January 28 Green Energy News
Headline News:
- “Cracks In The Future Of Arctic Ice-Breaking” • Any plan for Greenland has to take ice into accout. It chokes the harbours, entombs minerals, and threatens ships all year. But the US has only three ice breakers. The country has entered agreements for more, but can only source the ships from adversaries or allies it has recently rebuffed. [Euronews]

Icebreaker (NOAA, Unsplash)
- “Judge Clears Vineyard To Restart Construction” • Vineyard Wind has been allowed to resume work after a Boston District Court judge granted a stay against the US administration’s lease suspension and construction pause issued on 22 December 2025. The order was “likely arbitrary and capricious,” Judge Murphy said in his ruling. [reNews]
- “The Trump Administration Has Secretly Rewritten Nuclear Safety Rules” • The Trump administration has overhauled a set of nuclear safety directives and shared them with the companies it is charged with regulating. And it did this without making the new rules available to the public, according to documents that were obtained exclusively by NPR. [MTGamer]

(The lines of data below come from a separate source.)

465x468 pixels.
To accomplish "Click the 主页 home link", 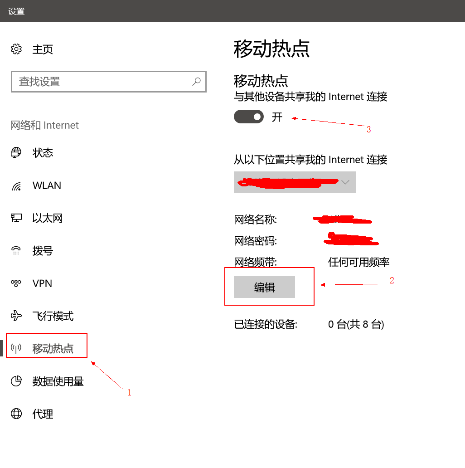I will pyautogui.click(x=43, y=49).
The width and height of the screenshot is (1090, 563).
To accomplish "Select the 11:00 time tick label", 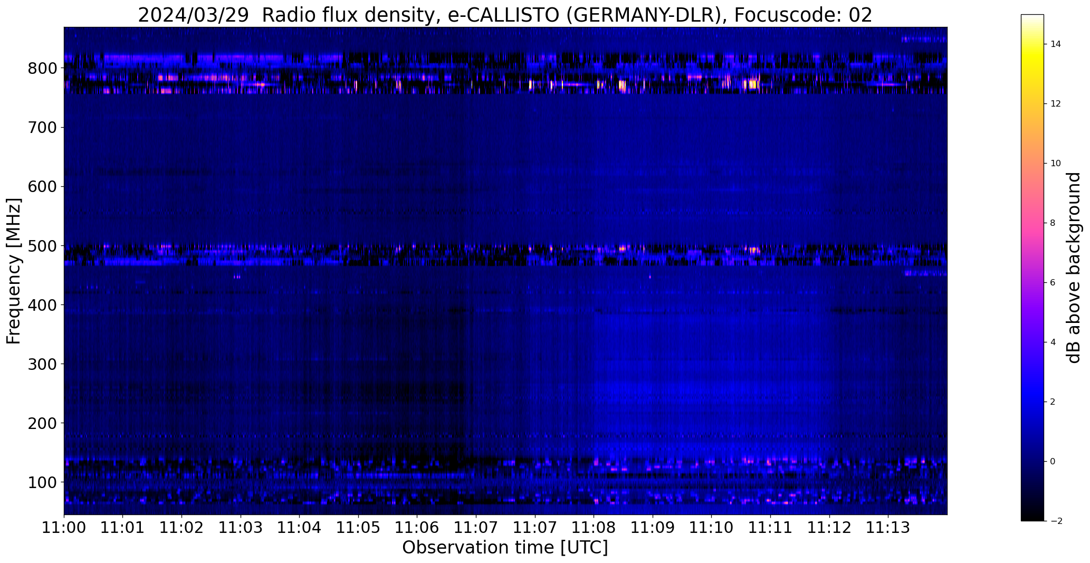I will [64, 527].
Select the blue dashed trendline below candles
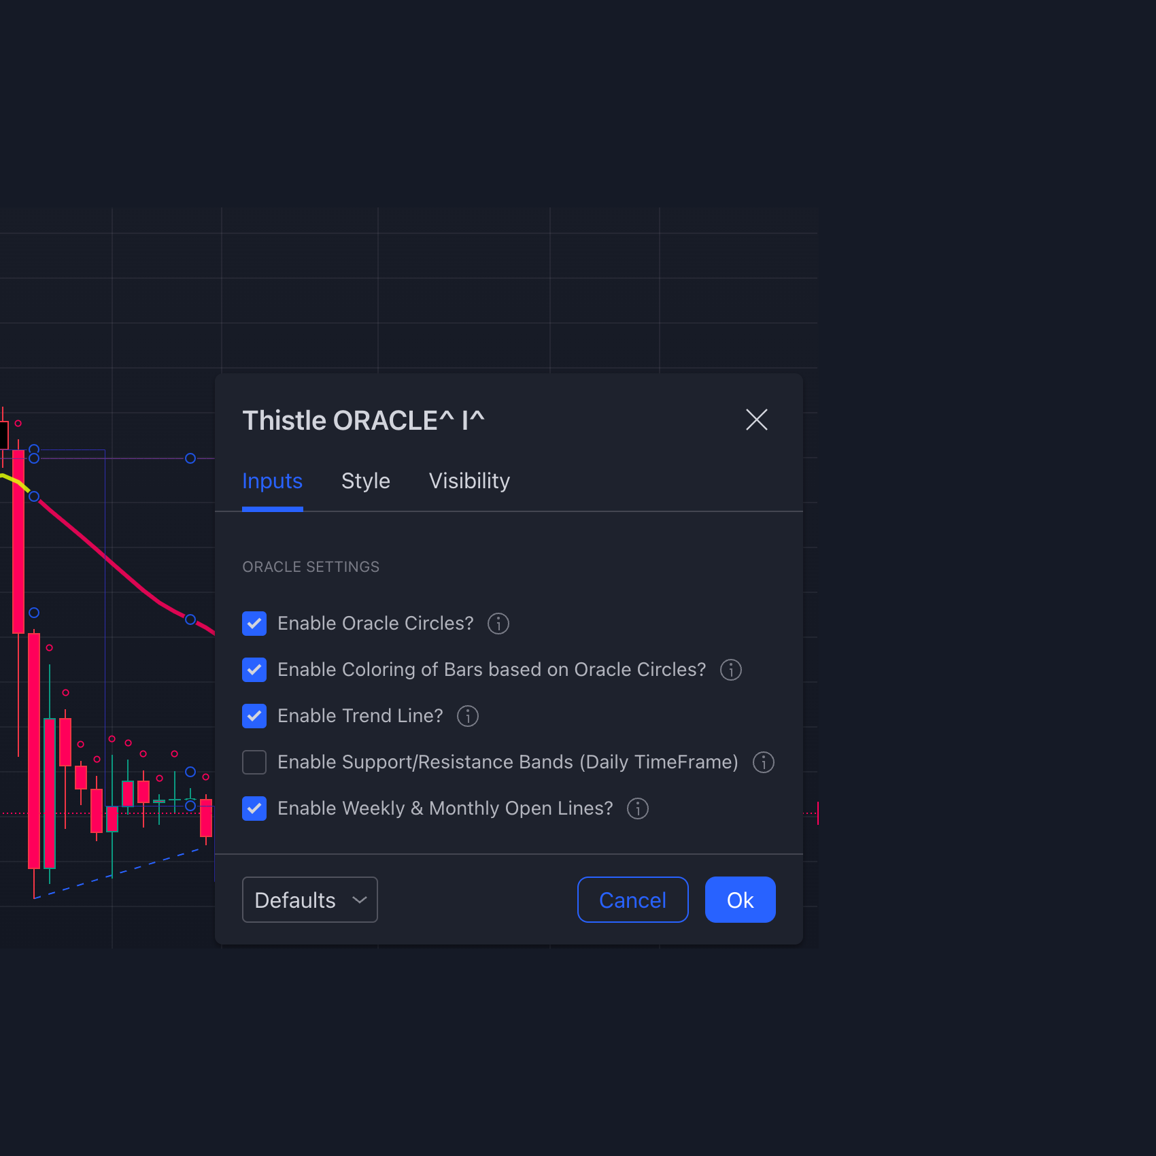This screenshot has width=1156, height=1156. [x=119, y=873]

- “Sea Levels Are Rising Across The World, But Scientists Say They’re About To Fall In Greenland” • Rising temperatures are causing sea levels to rise around the world. But in Greenland, the opposite is happening. Researchers warn that sea levels around the autonomous island are projected to fall despite heat-trapping emissions melting the ice. [Euronews]
- “100 GW Of CdTe Thin Film Solar By 2030, But How To Get There?” • Despite the sudden U-turn in US energy policy, US solar innovators keep pushing the renewable energy transition forward. The latest example comes from Ohio, where a research team outlined a way for the US to produce 100 GW of CdTe thin film solar per year by 2030. [CleanTechnica]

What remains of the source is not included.